Dès les premières lignes, l’auteur indique qu’il n’évoquera pas «les divers racismes qui pullulent un peu partout dans le monde», mais uniquement celui qui se pratique contre les Noirs américains. Or, on se surprend de lire son plus long chapitre consacré au philosophe antillais Frantz Fanon, de la Martinique.

Coups de poing

Le style est direct, parfois lapidaire ou à coups de poing. En voici un exemple: «Peut-on effacer la couleur sans toucher à la douleur?» Ou encore ces vers: «écrire est toujours un cri / un cri qui vient dans ce cas / de siècles de silence».

Comme Laferrière l’a dit en entrevue lors du débat sur le mot en N, il rappelle que ce mot n’a pas la mème signification dans la bouche d’un raciste américain que dans celle d’un Haïtien, «dans un pays où les gens s’appellent nègres entre eux».
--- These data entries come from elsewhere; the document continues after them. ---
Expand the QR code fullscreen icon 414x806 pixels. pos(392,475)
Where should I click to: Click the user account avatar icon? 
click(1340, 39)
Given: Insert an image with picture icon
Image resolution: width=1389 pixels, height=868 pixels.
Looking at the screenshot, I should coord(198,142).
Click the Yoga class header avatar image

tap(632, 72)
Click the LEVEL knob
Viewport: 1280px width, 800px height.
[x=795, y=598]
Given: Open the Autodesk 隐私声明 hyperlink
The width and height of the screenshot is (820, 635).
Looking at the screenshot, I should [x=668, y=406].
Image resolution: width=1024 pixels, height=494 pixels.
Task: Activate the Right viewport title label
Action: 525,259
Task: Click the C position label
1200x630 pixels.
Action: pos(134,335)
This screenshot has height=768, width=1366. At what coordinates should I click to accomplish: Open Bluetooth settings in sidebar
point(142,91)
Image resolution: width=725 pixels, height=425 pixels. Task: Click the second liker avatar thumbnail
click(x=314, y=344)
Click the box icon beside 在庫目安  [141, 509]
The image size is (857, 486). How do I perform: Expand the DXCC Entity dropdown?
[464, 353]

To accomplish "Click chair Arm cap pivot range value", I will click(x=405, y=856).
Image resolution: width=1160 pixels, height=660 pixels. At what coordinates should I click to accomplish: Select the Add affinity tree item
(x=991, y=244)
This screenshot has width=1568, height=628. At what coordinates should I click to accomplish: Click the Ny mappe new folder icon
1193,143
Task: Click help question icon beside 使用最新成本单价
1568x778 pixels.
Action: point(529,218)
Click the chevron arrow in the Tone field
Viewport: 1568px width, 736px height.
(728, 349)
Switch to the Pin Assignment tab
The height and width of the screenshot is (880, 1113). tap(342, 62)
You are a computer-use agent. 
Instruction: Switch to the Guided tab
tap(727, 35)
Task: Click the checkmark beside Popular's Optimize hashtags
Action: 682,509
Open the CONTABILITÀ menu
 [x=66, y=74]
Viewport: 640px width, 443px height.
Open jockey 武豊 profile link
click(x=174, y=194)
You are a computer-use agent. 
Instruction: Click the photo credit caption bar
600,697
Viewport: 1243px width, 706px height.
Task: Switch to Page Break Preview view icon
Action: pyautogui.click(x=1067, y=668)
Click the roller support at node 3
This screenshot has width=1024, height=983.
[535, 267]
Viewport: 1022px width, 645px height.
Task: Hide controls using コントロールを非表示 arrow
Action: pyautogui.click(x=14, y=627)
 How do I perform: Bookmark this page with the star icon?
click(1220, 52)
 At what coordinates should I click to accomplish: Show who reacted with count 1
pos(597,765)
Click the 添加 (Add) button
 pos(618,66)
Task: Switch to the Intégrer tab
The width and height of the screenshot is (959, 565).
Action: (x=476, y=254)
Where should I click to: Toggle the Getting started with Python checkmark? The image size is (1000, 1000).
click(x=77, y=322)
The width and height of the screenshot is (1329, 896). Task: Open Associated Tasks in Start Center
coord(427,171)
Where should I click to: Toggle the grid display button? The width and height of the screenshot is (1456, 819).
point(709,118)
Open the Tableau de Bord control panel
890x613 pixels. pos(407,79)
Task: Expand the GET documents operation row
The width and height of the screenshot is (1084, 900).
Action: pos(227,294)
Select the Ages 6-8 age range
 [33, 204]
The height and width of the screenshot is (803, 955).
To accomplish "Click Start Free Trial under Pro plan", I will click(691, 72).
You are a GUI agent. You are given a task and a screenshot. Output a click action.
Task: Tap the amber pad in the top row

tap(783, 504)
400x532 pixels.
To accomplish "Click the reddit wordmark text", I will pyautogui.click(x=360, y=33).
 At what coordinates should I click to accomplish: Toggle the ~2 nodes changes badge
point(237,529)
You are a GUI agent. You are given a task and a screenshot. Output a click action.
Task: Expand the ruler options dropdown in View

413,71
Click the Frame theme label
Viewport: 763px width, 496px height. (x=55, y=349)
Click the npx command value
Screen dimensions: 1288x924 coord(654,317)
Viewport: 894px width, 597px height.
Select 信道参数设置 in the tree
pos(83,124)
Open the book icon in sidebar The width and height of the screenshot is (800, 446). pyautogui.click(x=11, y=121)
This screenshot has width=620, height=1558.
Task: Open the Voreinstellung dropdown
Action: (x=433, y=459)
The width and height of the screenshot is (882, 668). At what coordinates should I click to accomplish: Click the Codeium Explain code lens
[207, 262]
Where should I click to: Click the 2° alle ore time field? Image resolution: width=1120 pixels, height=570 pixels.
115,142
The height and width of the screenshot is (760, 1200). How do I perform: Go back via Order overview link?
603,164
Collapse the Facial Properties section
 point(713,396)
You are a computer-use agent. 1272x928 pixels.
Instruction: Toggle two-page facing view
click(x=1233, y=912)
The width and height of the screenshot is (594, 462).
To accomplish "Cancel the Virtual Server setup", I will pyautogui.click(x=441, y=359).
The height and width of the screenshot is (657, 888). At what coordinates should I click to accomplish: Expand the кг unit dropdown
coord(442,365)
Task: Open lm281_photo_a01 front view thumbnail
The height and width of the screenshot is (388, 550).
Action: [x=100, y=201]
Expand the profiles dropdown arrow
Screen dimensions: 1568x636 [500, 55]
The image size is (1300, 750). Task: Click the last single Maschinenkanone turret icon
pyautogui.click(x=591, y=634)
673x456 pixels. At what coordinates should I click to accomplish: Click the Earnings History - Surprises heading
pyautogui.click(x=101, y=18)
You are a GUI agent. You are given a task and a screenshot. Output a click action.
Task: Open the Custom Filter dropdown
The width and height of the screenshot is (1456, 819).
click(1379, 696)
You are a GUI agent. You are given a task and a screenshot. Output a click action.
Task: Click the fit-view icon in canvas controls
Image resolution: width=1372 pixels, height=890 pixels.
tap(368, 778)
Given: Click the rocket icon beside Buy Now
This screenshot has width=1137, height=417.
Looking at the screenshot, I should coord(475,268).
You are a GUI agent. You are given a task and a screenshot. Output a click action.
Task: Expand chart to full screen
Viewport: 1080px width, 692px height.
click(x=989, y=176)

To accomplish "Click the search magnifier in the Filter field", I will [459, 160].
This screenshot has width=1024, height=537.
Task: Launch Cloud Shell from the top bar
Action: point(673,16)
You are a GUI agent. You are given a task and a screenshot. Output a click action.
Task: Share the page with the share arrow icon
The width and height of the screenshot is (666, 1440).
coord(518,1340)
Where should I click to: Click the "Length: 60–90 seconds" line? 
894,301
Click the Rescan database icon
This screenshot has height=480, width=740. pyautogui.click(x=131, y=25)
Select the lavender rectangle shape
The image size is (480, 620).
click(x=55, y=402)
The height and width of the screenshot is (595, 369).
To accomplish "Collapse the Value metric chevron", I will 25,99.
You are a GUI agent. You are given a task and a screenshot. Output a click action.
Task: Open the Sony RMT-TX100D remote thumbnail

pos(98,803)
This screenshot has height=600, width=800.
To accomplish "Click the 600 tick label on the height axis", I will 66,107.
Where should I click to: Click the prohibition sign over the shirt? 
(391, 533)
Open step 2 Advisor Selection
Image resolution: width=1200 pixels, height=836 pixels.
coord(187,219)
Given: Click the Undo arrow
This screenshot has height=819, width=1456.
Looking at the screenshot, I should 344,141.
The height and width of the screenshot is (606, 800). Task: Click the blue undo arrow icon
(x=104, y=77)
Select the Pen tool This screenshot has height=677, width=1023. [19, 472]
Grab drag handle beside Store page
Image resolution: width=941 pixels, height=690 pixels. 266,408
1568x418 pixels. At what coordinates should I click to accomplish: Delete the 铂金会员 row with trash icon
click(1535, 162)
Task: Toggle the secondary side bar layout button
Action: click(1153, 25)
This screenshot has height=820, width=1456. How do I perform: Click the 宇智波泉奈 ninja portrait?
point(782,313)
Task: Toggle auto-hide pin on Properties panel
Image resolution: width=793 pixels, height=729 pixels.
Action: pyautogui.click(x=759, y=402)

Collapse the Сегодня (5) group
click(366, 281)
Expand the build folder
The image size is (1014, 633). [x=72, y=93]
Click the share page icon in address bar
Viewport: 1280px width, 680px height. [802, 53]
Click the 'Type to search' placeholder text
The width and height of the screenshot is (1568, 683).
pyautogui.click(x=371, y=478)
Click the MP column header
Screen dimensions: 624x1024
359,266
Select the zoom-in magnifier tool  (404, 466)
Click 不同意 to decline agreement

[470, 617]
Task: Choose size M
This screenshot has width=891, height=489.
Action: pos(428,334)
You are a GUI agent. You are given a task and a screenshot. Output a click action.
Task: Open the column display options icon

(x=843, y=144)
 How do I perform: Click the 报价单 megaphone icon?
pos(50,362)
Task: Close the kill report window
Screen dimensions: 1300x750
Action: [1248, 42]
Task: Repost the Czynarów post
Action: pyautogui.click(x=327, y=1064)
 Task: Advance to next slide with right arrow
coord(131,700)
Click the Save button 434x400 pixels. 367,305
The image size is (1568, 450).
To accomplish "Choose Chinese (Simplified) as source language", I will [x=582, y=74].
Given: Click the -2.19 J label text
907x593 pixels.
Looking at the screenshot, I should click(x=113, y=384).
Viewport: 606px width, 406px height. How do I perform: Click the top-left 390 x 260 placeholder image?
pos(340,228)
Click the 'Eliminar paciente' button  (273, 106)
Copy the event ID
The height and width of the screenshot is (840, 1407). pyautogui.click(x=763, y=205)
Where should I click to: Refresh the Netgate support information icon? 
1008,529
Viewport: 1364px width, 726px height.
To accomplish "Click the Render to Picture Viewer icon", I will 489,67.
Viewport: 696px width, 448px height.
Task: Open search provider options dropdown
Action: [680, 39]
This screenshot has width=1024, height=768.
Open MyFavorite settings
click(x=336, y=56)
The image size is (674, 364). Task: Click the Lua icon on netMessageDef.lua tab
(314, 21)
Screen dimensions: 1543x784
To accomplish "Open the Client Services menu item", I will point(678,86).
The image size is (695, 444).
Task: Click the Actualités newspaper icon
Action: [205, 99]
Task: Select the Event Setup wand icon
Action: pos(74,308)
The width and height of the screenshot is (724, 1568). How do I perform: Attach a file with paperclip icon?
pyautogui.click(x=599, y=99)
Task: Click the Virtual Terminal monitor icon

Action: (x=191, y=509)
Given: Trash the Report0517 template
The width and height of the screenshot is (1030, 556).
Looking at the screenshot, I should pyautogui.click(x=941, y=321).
Dans le chapitre intitulé «Un tabou», l’Académicien raconte qu’un Blanc peut facilement avoir une relation sexuelle avec une Noire… Mais le faire avec un Noir soulève le tabou de l’homosexualité.

«D’où le goût de fouetter sans cesse ces Noirs aux muscles saillants et au corps en sueur…  Le fouet, il faut le voir comme un pénis long et souple qui provoque des hurlements en cascade…» comme dans une jouissance virile.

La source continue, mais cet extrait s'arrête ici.